Do you ever struggle with thinking you know what’s best for someone else’s recovery from an addiction? I most certainly have, especially when it’s come to those who are sober but working their sobriety program in a way that’s vastly different than my own.
Case in point, I have a friend who currently attends about a meeting a week and isn’t interested right now in doing the 12 Step work. Because of this, I’ve occasionally found myself giving them a lecture about how unhealthy that is and giving them advice on what they should be doing with their recovery. But the reality is that I have no business doing this. Each of us in recovery have our own paths with our Higher Power. What may work for me doesn’t necessarily mean it’s going to work for everyone else in their recovery.
The issue really comes down to the path I went down in life, where I spent the better part of 12 years avoiding going to most recovery meetings and doing next to no 12 step work. A lot of my present pain honestly came from doing this, but again, that doesn’t necessarily mean what happened to me will happen to someone else that might appear to be in similar shoes. And that’s precisely where I often get myself in trouble and find myself at odds with others.
My recovery is not the end all, nor is it better than anyone else’s. It’s just the recovery that works for me. If someone finds benefit in their own recovery by observing mine, then great! But for me to impart my opinion on someone who isn’t asking is really doing nothing but judging and trying to control them.
The fact is, I have no proof that anyone who goes to a few meetings and does not practice the 12 steps will end up living a chaotic and addiction-filled life like I did. All I have is my perception on what I think could happen. But there’s a good program out there that helps to deal with things like this. It’s called Al-Anon and it practices the principles of detachment, by allowing a person to find their recovery on their own, while we focus on our own sobriety.

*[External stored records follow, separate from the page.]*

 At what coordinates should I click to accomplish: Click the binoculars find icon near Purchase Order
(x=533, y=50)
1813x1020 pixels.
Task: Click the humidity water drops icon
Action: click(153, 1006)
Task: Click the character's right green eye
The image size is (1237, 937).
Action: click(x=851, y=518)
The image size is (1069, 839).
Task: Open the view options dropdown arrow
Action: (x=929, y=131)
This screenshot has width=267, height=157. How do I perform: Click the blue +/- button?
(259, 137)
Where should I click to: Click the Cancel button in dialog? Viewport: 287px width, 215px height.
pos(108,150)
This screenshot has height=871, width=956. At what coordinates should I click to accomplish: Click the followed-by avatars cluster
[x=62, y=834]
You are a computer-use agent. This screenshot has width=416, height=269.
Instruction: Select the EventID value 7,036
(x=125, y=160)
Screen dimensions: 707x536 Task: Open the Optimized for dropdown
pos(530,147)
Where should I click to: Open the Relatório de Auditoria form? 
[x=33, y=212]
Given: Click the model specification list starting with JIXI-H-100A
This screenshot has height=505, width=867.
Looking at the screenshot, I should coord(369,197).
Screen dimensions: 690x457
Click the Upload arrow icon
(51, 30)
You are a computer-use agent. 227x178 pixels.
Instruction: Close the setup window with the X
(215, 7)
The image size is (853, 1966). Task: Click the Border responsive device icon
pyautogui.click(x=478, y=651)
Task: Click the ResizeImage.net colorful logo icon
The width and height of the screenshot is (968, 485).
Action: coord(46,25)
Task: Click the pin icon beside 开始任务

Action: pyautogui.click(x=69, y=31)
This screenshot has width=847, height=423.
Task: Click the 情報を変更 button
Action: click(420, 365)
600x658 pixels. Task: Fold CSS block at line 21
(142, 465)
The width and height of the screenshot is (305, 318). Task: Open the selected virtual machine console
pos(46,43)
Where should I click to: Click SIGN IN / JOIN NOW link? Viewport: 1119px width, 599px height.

While I’m pretty good in doing this with people who are still out there actively engaging in their addiction, I find myself still falling short with those I meet in the recovery who are sober, and do want to remain sober. There’s some part of me that constantly tries to grasp control of their lives, like in this friend of mine, or even with my partner and his addiction.
The irony in all this is that through all those years I remained sober and never worked a program of recovery, I had plenty of advice from people just like I’ve been with others as of late. Yet I never listened to any of them. I had to go down the many dead-ends paths I did to figure it out for myself. In other words, I had to allow my control issues to bankrupt me, before I finally became willing to ask for help and suggestions.
Thankfully, I’m aware of this behavior now and am taking measures to follow my Al-Anon guidance. I’ve also made amends to this friend of mine because ultimately they are a great person and are remaining sober just fine.
The bottom line is that I believe it truly is best to just allow each person to find their own road to recovery while each of us remain solely focused on our own programs. I think in doing so, it not only cultivates far better recovery friendships, it also allows God to be the ultimate guide in other’s lives, rather than our egos…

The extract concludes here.